9. An electronic circuit configured to generate a value inherent to the electronic circuit, the electronic comprising:

components for each of which a physical quantity can be measured,

at least one measuring element adapted to perform measurements of the physical quantity;

at least one comparator adapted to compare two values;

an interface enabling an exchange of information with an environment external to said electronic circuit; and

a calculation unit configured to carry out the steps claim 1; and

an application unit being able to house at least one application intended to use said value inherent to the electronic circuit.

10. The electronic circuit according to claim 9, further configured to prevent any transmission, through said interface, of said value inherent to the electronic circuit.

11. The electronic circuit according to claim 9, further including a circuit configured to temporarily store calculated data and measured values, and to erase these data and these values as soon as said value inherent to the electronic circuit has been used for the first time.
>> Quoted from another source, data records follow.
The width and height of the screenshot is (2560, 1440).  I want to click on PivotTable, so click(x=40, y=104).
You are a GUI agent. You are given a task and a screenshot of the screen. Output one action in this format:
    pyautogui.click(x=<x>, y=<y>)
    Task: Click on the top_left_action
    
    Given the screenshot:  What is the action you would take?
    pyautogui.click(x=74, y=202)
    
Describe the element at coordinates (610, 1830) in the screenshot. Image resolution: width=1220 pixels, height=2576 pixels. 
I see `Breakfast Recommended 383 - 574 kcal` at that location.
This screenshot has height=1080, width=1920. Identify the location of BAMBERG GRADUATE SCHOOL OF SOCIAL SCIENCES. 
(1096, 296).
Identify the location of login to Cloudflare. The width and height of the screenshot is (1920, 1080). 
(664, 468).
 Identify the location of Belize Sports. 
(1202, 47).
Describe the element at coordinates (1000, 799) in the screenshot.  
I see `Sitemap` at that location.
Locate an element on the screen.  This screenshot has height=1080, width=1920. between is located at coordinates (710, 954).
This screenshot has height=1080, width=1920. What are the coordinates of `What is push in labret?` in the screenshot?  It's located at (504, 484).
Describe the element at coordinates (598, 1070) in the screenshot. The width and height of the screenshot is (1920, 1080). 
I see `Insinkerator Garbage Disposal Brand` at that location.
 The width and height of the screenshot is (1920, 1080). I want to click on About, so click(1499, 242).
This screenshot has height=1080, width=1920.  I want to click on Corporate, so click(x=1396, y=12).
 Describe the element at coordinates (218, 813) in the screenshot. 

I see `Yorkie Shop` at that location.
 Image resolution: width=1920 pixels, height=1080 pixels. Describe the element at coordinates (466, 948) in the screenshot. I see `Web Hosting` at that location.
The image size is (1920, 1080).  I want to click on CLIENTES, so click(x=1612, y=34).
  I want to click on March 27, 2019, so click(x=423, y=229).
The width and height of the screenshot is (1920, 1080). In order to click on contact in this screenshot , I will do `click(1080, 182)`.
12. The electronic circuit according to claim 9, wherein said application unit is a cryptographic unit configured to generate a public key from said value inherent to the electronic circuit, the value being used as private key associated to said public key in an asymmetrical cryptography system, the cryptographic unit being further configured for decrypting coded messages by means of said public key.

13. (canceled)

13. The method according to claim 1, wherein said value inherent to the electronic circuit is used exclusively by said electronic circuit.

14. The method according to claim 13, wherein said value inherent to the electronic circuit is generated when an application implemented in electronic circuit requires the use of the value inherent to the electronic circuit.